Subhas Chandra Pattanayak
A dispute before the Supreme Court raised by a woman of Scheduled Tribes of Orissa has brought to light the fact that members of the scheduled tribes are strictly not Hindus, even though the practitioners of Hinduism have been claiming them to show the numerical strength of their religion.
Kamala Negi, daughter of Chakradhar Negi, Mouza Kopsingha in the District of Sundergarh was denied her share of compensation against acquisition of land belonging to her late father, as the Hindu Sccession Act, 1956 bestows upon daughters the equal right with the brothers over properties of deceased parents. With her prayer rejected from the level of the Land Acqquisition Officer to the High Court of Orissa, she had moved the Supreme Court in CIVIL APPEAL NO. 6901 OF 2022.
Delivering the verdict on the 9th this month, a Bench comprising Justice M. R. Shah and Justice Krishna Murari have dismissed the appeal on the ground that the statute that guarantees equal shares for male and female heirs as per the Hindu Succession Act is not applicable to the Shedules Tribes under Section 2(2) thereof.

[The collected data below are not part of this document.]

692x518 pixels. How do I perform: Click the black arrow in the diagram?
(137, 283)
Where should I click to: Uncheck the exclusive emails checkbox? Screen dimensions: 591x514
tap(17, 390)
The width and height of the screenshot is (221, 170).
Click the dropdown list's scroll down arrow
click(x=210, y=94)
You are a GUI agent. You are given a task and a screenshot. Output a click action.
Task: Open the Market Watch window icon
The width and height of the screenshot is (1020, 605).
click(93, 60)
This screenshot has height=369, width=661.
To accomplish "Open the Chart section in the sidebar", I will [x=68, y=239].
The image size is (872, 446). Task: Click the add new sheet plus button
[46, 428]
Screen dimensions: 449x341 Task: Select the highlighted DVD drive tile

Section 2(2) of The Hindu Succession Act, 1956 says, “Notwithstanding anything contained in sub-section (1), nothing contained in this Act shall apply to the members of any Scheduled Tribe within the meaning of clause (25) of Article 366 of the Constitution unless the Central Government, by notification in the Official Gazette, otherwise directs.”
In view of this, while expressing dismay over its own inability to grant the appeal, the Appex Court has urged upon the Central Government to consider if the Hindu Succession Act could be amended to cover the Schedule Tribes.
“Though we dismiss the present appeal, it is directed to examine the question by the Central Government to consider it just and necessary to withdraw the exemptions provided under the Hindu Succession Act in so far as the applicability of the provisions of the Hindu Succession Act to the Scheduled Tribes and whether to bring a suitable amendment or not”, The Court has noted, while concluding, “We hope and trust that the Central Government will look into the matter and take an appropriate decision taking into consideration the right to equality guaranteed under Articles 14 and 21 of the Constitution of India. This concluding para of the judgment is based on its anxiety to ensure equal right of the daughters in the scheduled Tibe communities over the propertie of deceased parents. “When a daughter belonging to a non-¬tribal is entitled to the equal share in the property of the father, there is no reason to deny such right to the daughter of a tribal community” the court observed.
Be it so.
But the fact which is of much interest to our societal structure is that, the people belonging to Scheduled Tribes are not included in the Hindu Succession Act, which meaans, they are not Hindus.Subsection (1) of Section 2 has defined Hindus by pinpointing its application (a) to any person, who is a Hindu by religion in any of its forms or developments, including a Virashaiva, a Lingayat or a follower of the Brahmo, Prarthana or Arya Samaj, (b) to any person who is a Buddhist, Jaina or Sikh by religion, and (c) to any other person who is not a Muslim, Christian, Parsi or Jew by religion, unless it is proved that any such person would not have been governed by the Hindu law or by any custom or usage as part of that law in respect of any of the matters dealt with herein if this Act had not been passed”. This definition or extended definition doesnot put clearly the Scheduled Tribe Communities under the category of Hindus.
It is important to note that when the Hindu Succession Act was framed and promulgated, Pt. Jawaharlal Nehru was the Prime Minister and Charu Chandra Biswas CIE was the Law Minister of India. Both of them were great lawyers and knew well the meaning of keeping Scheduled Tribes out of the ambit of Hindu Succession Act.